RANTES is a potent chemoattractant for a number of different cell types including unstimulated CD4+/CD45RO+ memory T cells and stimulated CD4+ and CD8+ T cells with naive and memory phenotypes, NK cells, basophils, eosinophils, dendritic cells, mast cells, monocytes, and microglia. In addition to its effects on migration, RANTES can activate a number of cell types including T cells, monocytes, neutrophils, NK cells, dendritic cells, and astrocytes. T cell activation generally requires relatively high RANTES concentrations (~ 1 μM) and is dependent upon aggregation of the molecule and association with cell surface glycosaminoglycans (GAGs). Whether this activity occurs in vivo remains unclear although in mice, intraperitoneally injected RANTES mutants that are unable to aggregate and/or bind GAG, are not capable of attracting leukocytes when compared to wild-type controls. Other in vivo studies show that RANTES knockout mice exhibit deficient recruitment of leukocytes to sites of acute inflammation.

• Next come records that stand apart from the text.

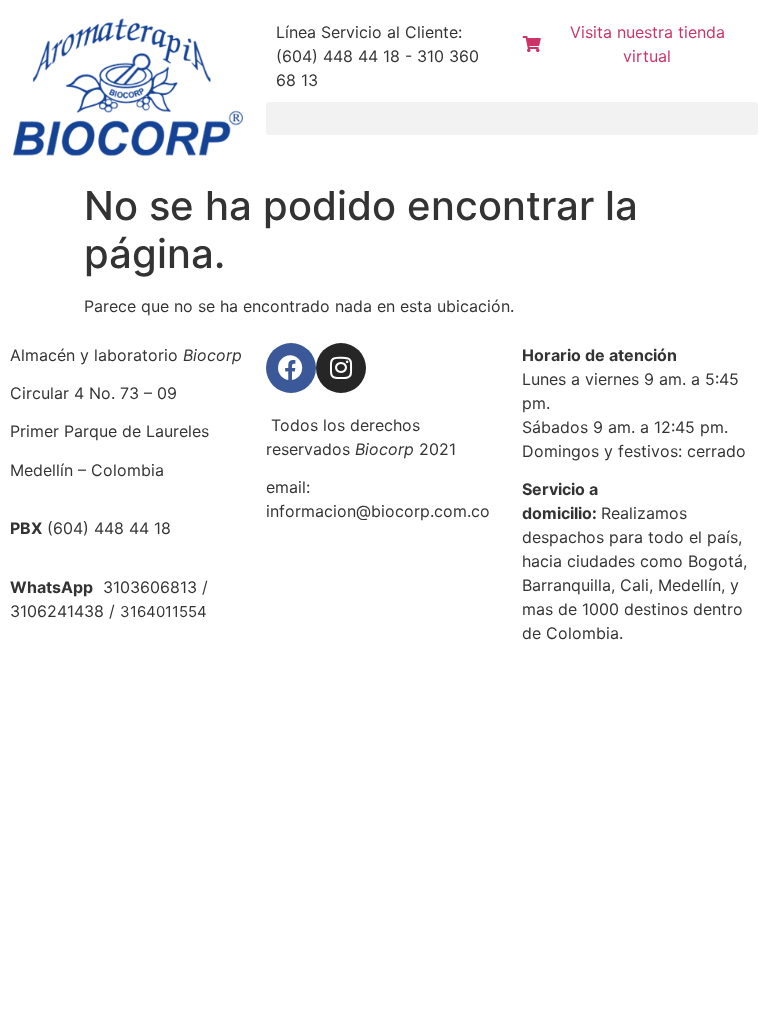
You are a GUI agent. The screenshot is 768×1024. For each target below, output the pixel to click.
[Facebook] (291, 368)
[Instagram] (341, 368)
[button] (512, 118)
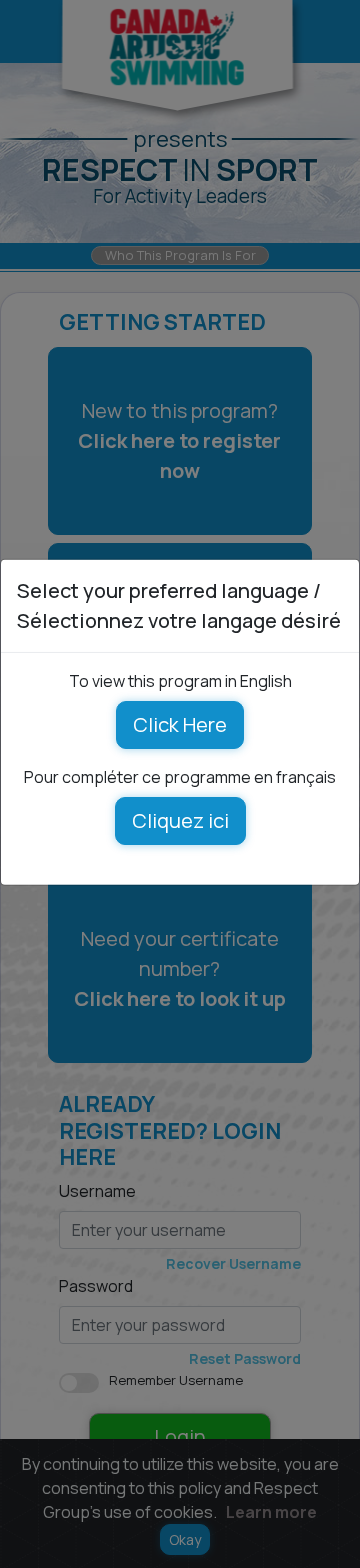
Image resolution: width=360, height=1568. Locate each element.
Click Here (180, 723)
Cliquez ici (180, 819)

RANTES, is known to interact with four identified seven transmembrane G-protein coupled receptors: CCR1, CCR3, CCR4, and CCR5 (22-25). RANTES stimulation can initiate a variety of signaling cascades that are cell context dependent. For instance, in T-cells, RANTES can stimulate elevations of intracellular Ca2+, and activation of focal adhesion kinase (FAK), protein kinase A, PI3-kinase, Rho GTPase, and JAK/STAT signaling pathways. The cytomegalovirus protein US28 exhibits significant homology with CC chemokine receptors and is capable of binding RANTES. Membrane-spanning US28 can, depending on the context, signal in a constitutive manner, bind RANTES and initiate G-protein-mediated signaling cascades, or sequester RANTES and potentially alter inflammatory responses.

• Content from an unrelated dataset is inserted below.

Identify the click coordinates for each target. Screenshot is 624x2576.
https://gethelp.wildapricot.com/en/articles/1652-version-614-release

The RANTES receptor CCR5 is also the primary co-receptor for R5 (M-tropic) variants of HIV-1. It has been demonstrated that RANTES, as well as the other CCR5 ligands, macrophage inflammatory protein (MIP)-1 alpha and MIP-1 beta, can competitively inhibit CCR5/HIV-1 interaction and suppress viral infection in vitro. These effects apparently do not require fully intact signaling from the CCR5 receptor. Consequently, modified forms of RANTES and non-peptide compounds that block the interaction of HIV-1 with CCR5 show promise for future therapies. In contrast, several reports show that RANTES can enhance in vitro replication of X4 (T-tropic) variants of HIV-1 that use CXCR4 as a co-receptor rather than CCR5. This activity usually requires relatively high RANTES concentrations (~μM) and is dependent upon interaction with cell surface GAGs, oligomerization, and activation of tyrosine kinase and MAP kinase signaling cascades.